For all pesticides to be effective against the pests they are intended to control, they must be biologically active, or toxic. Because pesticides are toxic, they are also potentially hazardous to humans and animals. Any pesticide can be poisonous or toxic if absorbed in excessive amounts. Pesticides can cause skin or eye damage (topical effects) and can also induce allergic responses. However, if used according to label directions and with the proper personal protective equipment (PPE), pesticides can be used safely. For this reason, people who use pesticides or regularly come in contact with them must understand the relative toxicity and the potential health effects of the products they use. The risk of exposure to pesticides can be illustrated with the following simple equation:
Hazard of Pesticide Use = Toxicity x Actual Exposure
Toxicity is a measure of the ability of a pesticide to cause injury, which is a property of the chemical itself. Pesticide toxicity is determined by exposing test animals to different dosages of the active ingredient. Tests are also done with each different formulation of the product (for example, liquids, dusts, and granulars). By understanding the difference in toxicity levels of pesticides, a user can minimize the potential hazard by selecting the pesticide with the lowest toxicity that will control the pest.

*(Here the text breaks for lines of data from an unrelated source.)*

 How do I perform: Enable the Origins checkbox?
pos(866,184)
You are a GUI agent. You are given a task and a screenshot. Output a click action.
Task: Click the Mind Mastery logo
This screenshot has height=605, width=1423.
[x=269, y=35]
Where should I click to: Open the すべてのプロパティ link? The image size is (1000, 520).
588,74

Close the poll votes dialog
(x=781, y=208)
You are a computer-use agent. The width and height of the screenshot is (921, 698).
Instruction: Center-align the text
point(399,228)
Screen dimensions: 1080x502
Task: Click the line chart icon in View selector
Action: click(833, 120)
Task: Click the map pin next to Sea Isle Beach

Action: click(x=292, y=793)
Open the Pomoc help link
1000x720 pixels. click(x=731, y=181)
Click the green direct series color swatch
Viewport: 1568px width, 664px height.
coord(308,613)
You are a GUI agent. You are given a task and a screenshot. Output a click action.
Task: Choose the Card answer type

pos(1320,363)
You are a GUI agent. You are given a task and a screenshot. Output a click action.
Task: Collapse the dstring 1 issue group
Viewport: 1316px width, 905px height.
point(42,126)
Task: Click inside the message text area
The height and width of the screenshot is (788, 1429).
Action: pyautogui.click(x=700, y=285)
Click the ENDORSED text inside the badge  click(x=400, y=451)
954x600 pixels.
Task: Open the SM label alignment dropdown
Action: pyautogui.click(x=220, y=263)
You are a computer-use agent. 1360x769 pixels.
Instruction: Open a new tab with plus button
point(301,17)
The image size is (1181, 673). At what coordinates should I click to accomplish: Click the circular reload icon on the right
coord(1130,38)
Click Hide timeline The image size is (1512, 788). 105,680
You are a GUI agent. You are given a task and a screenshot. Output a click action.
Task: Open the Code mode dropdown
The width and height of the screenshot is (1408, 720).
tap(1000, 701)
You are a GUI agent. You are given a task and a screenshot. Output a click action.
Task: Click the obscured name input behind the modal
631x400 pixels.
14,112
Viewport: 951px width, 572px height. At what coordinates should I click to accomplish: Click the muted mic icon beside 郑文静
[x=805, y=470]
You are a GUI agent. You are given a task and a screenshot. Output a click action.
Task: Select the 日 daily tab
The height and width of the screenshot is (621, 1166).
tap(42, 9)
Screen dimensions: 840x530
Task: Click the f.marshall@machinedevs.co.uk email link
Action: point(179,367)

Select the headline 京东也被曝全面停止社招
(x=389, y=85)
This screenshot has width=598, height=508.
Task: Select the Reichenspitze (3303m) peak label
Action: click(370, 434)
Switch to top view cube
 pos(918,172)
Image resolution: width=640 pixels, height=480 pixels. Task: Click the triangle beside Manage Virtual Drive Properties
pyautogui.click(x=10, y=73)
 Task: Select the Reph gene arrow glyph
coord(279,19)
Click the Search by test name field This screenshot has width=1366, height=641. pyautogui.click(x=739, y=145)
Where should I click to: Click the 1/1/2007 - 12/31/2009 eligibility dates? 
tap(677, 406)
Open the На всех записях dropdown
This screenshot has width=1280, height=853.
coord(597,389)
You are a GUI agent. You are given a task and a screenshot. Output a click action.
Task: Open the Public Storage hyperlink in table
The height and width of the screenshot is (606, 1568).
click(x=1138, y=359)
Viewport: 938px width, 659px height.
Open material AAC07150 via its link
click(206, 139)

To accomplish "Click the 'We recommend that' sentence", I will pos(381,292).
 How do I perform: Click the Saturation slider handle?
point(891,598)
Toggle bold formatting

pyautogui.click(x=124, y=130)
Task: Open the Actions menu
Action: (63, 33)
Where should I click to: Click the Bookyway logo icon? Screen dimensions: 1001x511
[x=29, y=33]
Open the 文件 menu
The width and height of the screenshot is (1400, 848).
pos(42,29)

Applicators may have little or no control over the availability of low-toxicity products or the toxicity of specific formulated products. However, exposure can be significantly reduced or nearly eliminated by using PPE. For example, over 90 percent of all pesticide exposure comes from dermal exposure, primarily to the hands and forearms. By wearing a pair of chemical-resistant gloves, this exposure can be reduced at least 90 percent. Therefore, by wearing the correct PPE, the hazard of pesticide use can be reduced to an insignificant level for the applicator.